Trieste, 16 Aprile 2024

Impianti, Lodi: "Stiamo lavorando". Salvati: "San Giovanni nel degrado"

26 Maggio 2023 Autore: Gabriele Lagonigro

Si è tenuta ieri la seduta del Consiglio comunale, che aveva in oggetto lo stato attuale e futuro della manutenzione degli impianti sportivi, su richiesta del consigliere del Pd Luca Salvati. Un incontro di assoluta urgenza, vista la situazione sempre più complessa delle palestre ed una stagione - la prossima - che rischia di aprirsi sotto i peggiori auspici.

“Dal 2016 ad oggi l'amministrazione comunale ha rinnovato 10 campi in erba sintetica più quello di Campanelle che stiamo ultimando e il Ferrini che il Comune si farà carico di rimettere a nuovo, mentre il progetto del campo di Borgo San Sergio basso (a nove) è in fase di approvazione dalla lega”, ha sottolineato l'assessore ai Lavori pubblici Elisa Lodi. Ma è il tema dello sport indoor quello che vive situazioni di enorme disagio. “Stiamo scontando il fatto che le società debbano utilizzare impianti che fanno parte di comprensori scolastici, fatto che molto spesso non permette di far entrare il pubblico perché la normativa non lo permette. Ma, a prescindere da questo, il totale dei finanziamenti certi per poter intervenire nella realizzazione di manutenzioni e nuove strutture è di 17 milioni di euro, 9 dei quali provenienti dal Pnrr”.

Nello specifico, ha proseguito Lodi, “sulla scuola Caprin c’è un finanziamento di oltre 6 milioni del Pnrr, i soldi sono arrivati in primavera e questo ci permetterà di andare in gara a breve. Nella De Tommasini di Opicina sono finiti i lavori di manutenzione, fra un paio di settimane saranno riutilizzabili gli spogliatoi e quindi potranno riprendere le attività anche le società”. Sulle due palestre dell'Oberdan (in carico all’Edr) il funzionario Fabio Cipriani ha spiegato come lo stesso ente ha in programma di effettuare i lavori che dureranno quattro mesi, portati avanti in maniera non parallela, in modo da creare il minor disagio possibile. “Nonostante ciò - ha aggiunto Cipriani - credo che per tutta la prossima stagione non si potrà fare affidamento su queste due strutture”.

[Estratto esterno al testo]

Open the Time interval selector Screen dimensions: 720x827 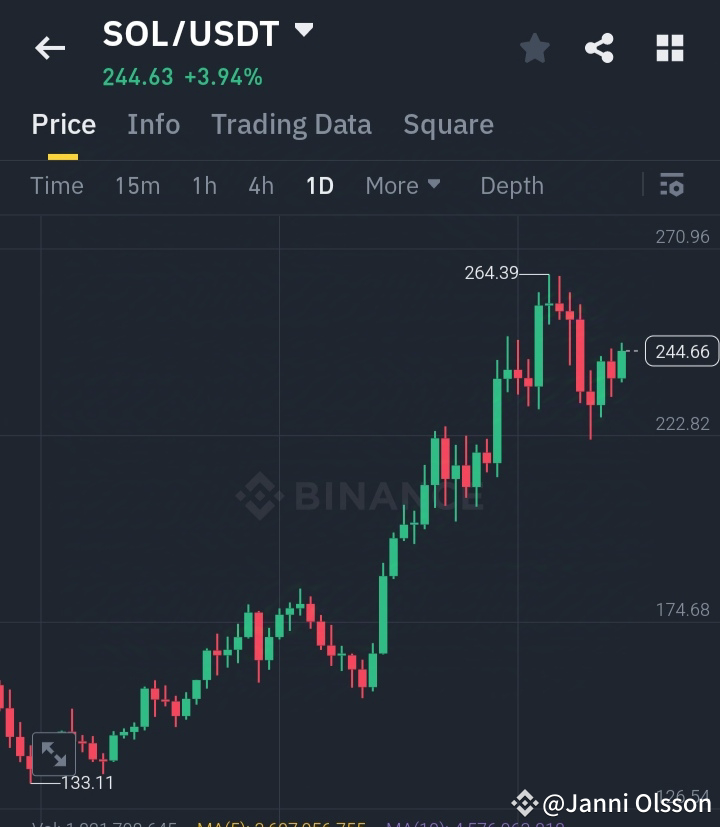tap(57, 186)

Le opposizioni, però, non ci stanno. “Gli investimenti negli impianti sportivi non bastano - spiega Salvati - e bisogna accelerare le tempistiche. Trieste necessita anche in questo settore di un cambio di passo. Gli sport indoor hanno a lungo sofferto per la penuria di impianti, per la loro inadeguatezza e per la loro scarsa manutenzione, costringendo gli atleti ad allenarsi in palestre fatiscenti, in turni compressi e in orari notturni. Ce lo fanno capire anche gli interventi dei referenti delle federazioni”.

All'assessore Lodi Salvati ha opposto “le incompiute in ambito impiantistico, tra cui l'impianto polisportivo di San Giovanni con lavori fermi da anni e in stato di degrado, oltre ai disagi che ci saranno con i lavori alle palestre dell'Oberdan fuori uso per tutta la stagione”. Il consigliere dem ha lanciato l’invito a “trovarsi in commissione due volte all'anno insieme a tutti i referenti delle federazioni per fare il punto della situazione e portare avanti una programmazione seria”.

All'incontro ha partecipato anche Alessandro Michelli, presidente della Federvolley regionale. “Ho espresso chiaramente le difficoltà a cui andremo incontro il prossimo anno; ad oggi esistono solo due palestre decenti da condividere con il basket per ospitare partite con il pubblico, ed in un capoluogo di regione con una storia sportiva come la nostra mi sembra assurdo. Facciamo circa 4500 tesserati, credo che ci sia bisogno urgente di un piano serio per migliorare l'impiantistica. Ho chiesto la possibilità di riprendere possesso con una gestione in deroga del Palacalvola e ho fatto presente che la commissione palestre è certamente importante ma i tavoli tecnici nei quali discutere e impostare una seria programmazione di nuove infrastrutture sono un'altra cosa. Non ci aspettiamo i miracoli ma è impossibile assistere inermi a situazioni francamente imbarazzanti come quelle del polo di San Giovanni”.